Among the first to come was one of Bullguard’s partners,—a peasant-minded, ingratiating person whose use to Bullguard was his ability to face the devil smirk for smirk. His errand was to say that Bullguard & Co. would entertain any reasonable offer for the purchase of their minority interest in Orient & Pacific shares, and if they could be of service to Mr. Galt at any time, why, etc., he had only to oblige them by letting them know how. Galt was cool as to the services, etc., but he made an offer for the minority Orient & Pacific shares which was accepted a few hours later. That was Bullguard’s way of declaring war at an end. It was the grand salute.
Horace Potter was the only man who never came back. He could not sneak back and there was no other way. They had mortally wounded each other’s pride.
ii
Meanwhile Congress, like the old woman of the story book, heavy-footed, slow to be amazed, always late but never never, heard of Galt, became much alarmed and solemnly resolved to investigate him. He was summoned to appear before a Committee of the House with all his papers and books. The Committee felt incompetent to conduct the examination. Finance is a language politicians must not know. It is not the language of the people. So it engaged counsel,—a notorious lawyer named Samuel Goldfuss.
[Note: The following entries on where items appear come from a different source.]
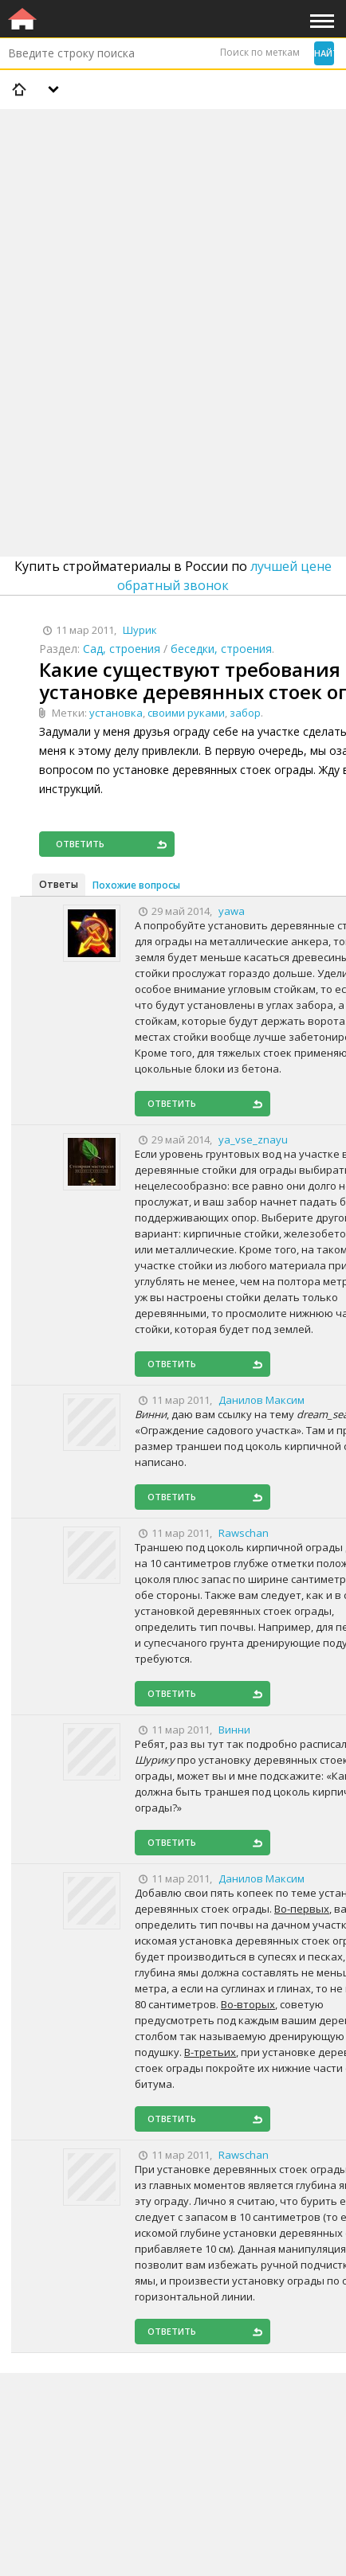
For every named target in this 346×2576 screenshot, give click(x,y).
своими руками (186, 713)
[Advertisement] (173, 291)
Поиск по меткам (260, 52)
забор (245, 713)
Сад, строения (121, 648)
He was a man who knew all the dim and secret pathways of the law, and charged Wall Street clients enormous fees for leading them past the spirit to the letter. He charged them more when he caught them alone in the dark, or lost in the hands of a bungling guide, for then he could threaten to expose them to the light if they declined to accept his saving services at his own price. Having got very rich by this profession he put his money beyond reach of the predacious and became public spirited, or pretended to have done so, and proceeded to sell out Satan to the righteous. It became his avocation to plead the cause of people against mammon, and where or whensoever a malefactor of great wealth was haled to court or brought to appear before a committee of Congress, Goldfuss thrust himself in to act as prosecuting attorney, with or without fees; and his name was dread to any such, for he knew their devious ways and all the wickedness that had ever been practiced in or about the Stock Exchange. His motives were never quite understood. Some said he attended to Satan’s business still, never sold him out completely, but put the hounds on the wrong scent by some subtle turn at the end. Others said his motive was to terrorize the great malefactors so that when they were in trouble he could extort big fees simply for undertaking not to appear on the people’s side.
And this sinister embodiment of public opinion was the man whom Galt was to face, who had never before faced public opinion in any manner at all. It was likely to be a stiff ordeal. Counsel warned him accordingly.
“I’ve got a straight story to tell,” he said. “I don’t need any help.”
However, they insisted on standing by. We arrived in Washington one hot August morning, left all our eminent counsel in their favorite hotel, and went empty handed to the Capitol, where neither of us had been before. We wandered about for half an hour, trying to find the place where the Committee sat. It was a special Committee with no room of its own. We were directed at last to the Rivers and Harbors Committee room. It was full of smoke, electric fans and men in attitudes of waiting. Six, looking very significant, sat around a long table covered with green cloth. Others to the number of thirty or forty sat on chairs against the walls. At a smaller table were the reporters with reams of paper in front of them.
“Is this the Committee that wants to see Henry M. Galt?” he asked, standing on the threshold.
“It is,” said the man at the head of the table. He was the chairman. He sat with one leg over the arm of his chair, his back to the door, and did not turn or so much as move a hair. He spoke in that loud, disembodied voice which makes the people’s business seem so impressive to the multitude and glared at us through the back of his head.